(PROBLEM)
What you give back must match the data exactly, minus the pictures.
━━━━━━━━━━
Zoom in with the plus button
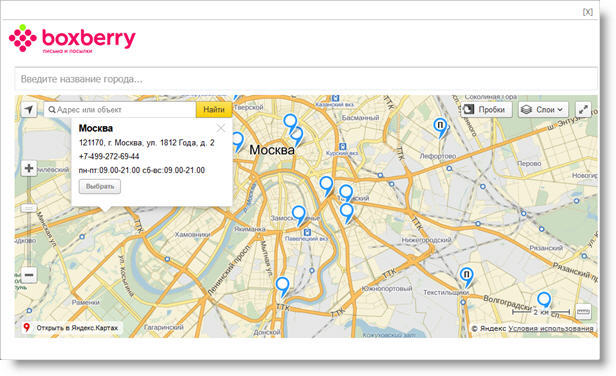The height and width of the screenshot is (376, 616). pos(29,169)
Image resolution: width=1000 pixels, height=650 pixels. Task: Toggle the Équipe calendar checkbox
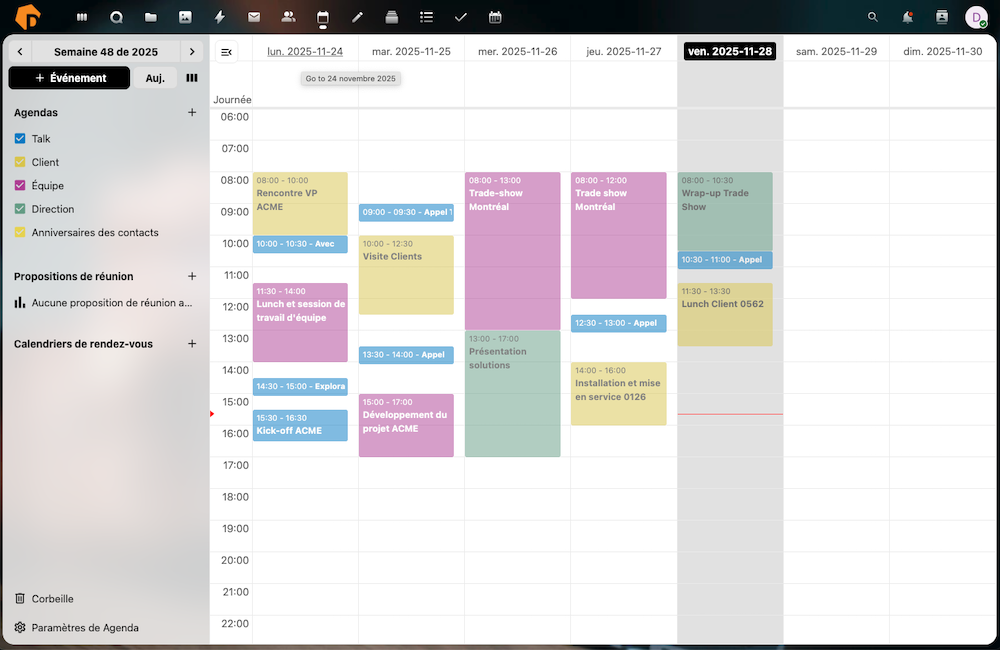[20, 185]
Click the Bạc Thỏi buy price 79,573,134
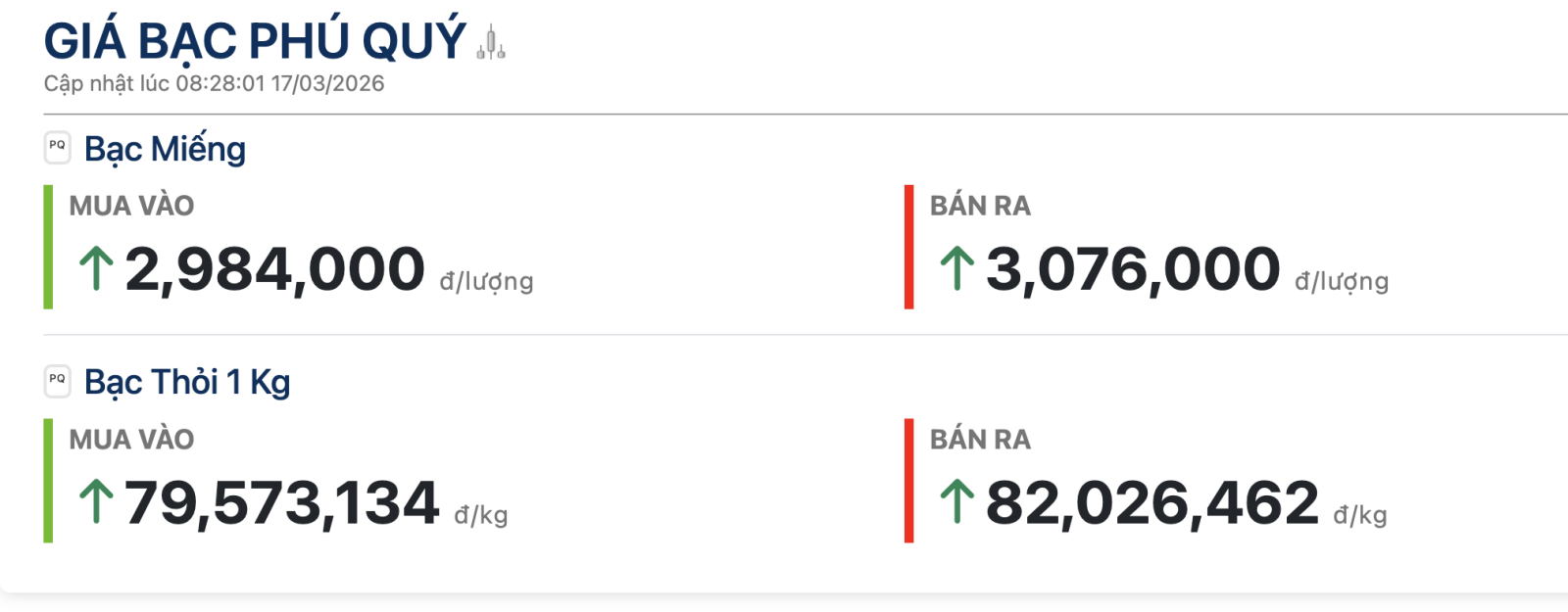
━━━━━━━━━━
(RESPONSE FOR THIS EXERCISE)
Zoom in with the plus button
The height and width of the screenshot is (376, 616). pos(29,169)
Image resolution: width=1000 pixels, height=650 pixels. Task: Toggle the Équipe calendar checkbox
[20, 185]
Click the Bạc Thỏi buy price 79,573,134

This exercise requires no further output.